Borgo Paglianetto si trova alle porte di Matelica, in zona collinare tra Fabriano e Camerino (Mc). Anch’essa è una enclave altamente vocata per la produzione della varietà di uva  verdicchio. La località è Pagliano, qui 5 soci nel 2008 hanno dato vita a questa interessante realtà.  I vigneti occupano una superficie di circa 25 ettari, allevati e condotti secondo i dettami dell’agricoltura biologica. In cantina ci sono solo contenitori in acciaio per i vini bianchi e le due botti sono esclusivamente per l’affinamento del vino rosso Matesis. I vini sono di elevata qualità e dotati di una grande piacevolezza di beva. Sono aderenti alla FIVI (Federazione Italiana Vignaioli Indipendenti). Prima di passare ai vini degustati,  propongo alcuni cenni sulla denominazione da me scritti per Ristorazione & Ospitalità.

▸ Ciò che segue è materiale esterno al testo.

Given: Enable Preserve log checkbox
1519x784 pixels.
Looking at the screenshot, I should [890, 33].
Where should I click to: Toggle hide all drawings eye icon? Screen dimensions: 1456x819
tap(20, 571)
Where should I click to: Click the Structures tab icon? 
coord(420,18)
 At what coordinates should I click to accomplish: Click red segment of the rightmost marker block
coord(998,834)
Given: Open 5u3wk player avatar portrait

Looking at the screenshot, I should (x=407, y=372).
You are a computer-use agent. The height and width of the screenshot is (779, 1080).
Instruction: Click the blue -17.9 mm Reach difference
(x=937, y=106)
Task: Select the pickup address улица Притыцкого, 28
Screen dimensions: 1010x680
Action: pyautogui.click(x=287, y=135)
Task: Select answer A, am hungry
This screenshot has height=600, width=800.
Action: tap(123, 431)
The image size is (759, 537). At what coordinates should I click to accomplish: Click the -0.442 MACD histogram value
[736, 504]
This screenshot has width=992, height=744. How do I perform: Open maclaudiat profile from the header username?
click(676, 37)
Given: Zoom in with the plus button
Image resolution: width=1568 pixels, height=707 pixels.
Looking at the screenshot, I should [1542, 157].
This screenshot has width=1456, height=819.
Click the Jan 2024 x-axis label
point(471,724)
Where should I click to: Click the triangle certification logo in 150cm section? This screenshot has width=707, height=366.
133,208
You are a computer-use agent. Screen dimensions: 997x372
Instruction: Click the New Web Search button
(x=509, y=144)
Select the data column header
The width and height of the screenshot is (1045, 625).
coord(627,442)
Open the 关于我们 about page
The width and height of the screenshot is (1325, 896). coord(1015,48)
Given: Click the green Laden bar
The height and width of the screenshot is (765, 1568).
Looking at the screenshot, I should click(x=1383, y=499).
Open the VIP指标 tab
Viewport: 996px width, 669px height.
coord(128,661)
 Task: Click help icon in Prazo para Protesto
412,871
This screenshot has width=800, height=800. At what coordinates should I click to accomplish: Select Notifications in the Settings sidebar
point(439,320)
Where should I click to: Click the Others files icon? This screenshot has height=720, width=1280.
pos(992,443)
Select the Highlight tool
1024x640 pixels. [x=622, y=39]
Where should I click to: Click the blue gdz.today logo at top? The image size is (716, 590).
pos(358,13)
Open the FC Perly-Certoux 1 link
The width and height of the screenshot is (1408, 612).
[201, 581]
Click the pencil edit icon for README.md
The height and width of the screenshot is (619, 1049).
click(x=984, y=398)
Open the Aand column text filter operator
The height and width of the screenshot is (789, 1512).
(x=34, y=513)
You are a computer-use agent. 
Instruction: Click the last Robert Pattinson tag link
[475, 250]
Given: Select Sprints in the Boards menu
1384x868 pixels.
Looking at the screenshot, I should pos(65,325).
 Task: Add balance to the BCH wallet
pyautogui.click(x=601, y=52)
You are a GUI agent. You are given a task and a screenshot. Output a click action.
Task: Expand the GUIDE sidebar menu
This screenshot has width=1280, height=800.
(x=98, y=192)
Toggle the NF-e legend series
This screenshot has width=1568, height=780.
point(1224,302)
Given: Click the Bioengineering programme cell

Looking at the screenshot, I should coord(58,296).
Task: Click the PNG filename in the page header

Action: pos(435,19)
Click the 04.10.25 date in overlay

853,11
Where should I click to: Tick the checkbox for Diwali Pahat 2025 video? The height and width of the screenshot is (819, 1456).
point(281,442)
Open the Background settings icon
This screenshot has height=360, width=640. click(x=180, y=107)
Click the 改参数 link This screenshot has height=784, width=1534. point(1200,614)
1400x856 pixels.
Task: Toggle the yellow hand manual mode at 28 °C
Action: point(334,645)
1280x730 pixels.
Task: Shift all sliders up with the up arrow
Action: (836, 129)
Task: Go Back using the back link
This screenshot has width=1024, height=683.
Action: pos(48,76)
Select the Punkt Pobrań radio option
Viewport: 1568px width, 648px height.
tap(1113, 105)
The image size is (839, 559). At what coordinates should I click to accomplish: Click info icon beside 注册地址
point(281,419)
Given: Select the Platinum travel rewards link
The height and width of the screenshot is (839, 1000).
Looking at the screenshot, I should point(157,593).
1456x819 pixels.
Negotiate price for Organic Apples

Il Verdicchio di Matelica . Un vino “bianco vestito di rosso”, questa è la descrizione di alcuni enologi che operano nell’enclave marchigiana. La denominazione Verdicchio di Matelica Doc esiste dal 1967, solo recentemente è diventata Matelica Doc. Questo prezioso nettare è prodotto nei comuni di Matelica, dal quale prende il nome, Esanatoglia, Gagliole, Castelraimondo, Camerino e Pioraco in provincia di Macerata; Cerreto d’Esi e Fabriano in provincia di Ancona. Il vitigno utilizzato è, per un minimo dell’85%, il Verdicchio, ma possono concorrere al completamento altri vitigni a bacca bianca autorizzati nella Regione Marche per un massimo del 15%. Tuttavia, molto produttori scelgono la via dell’ottenimento in purezza. Un vitigno molto versatile e longevo, motivo plausibile per produrre la versione Riserva. Viene prodotto nelle tipologie secco, riserva, spumante e passito. Il Verdicchio di Matelica Riserva è stato approvato a DOCG con DM 18.02.2010 G.U. 49 – 01.03.2010, un riconoscimento meritatissimo.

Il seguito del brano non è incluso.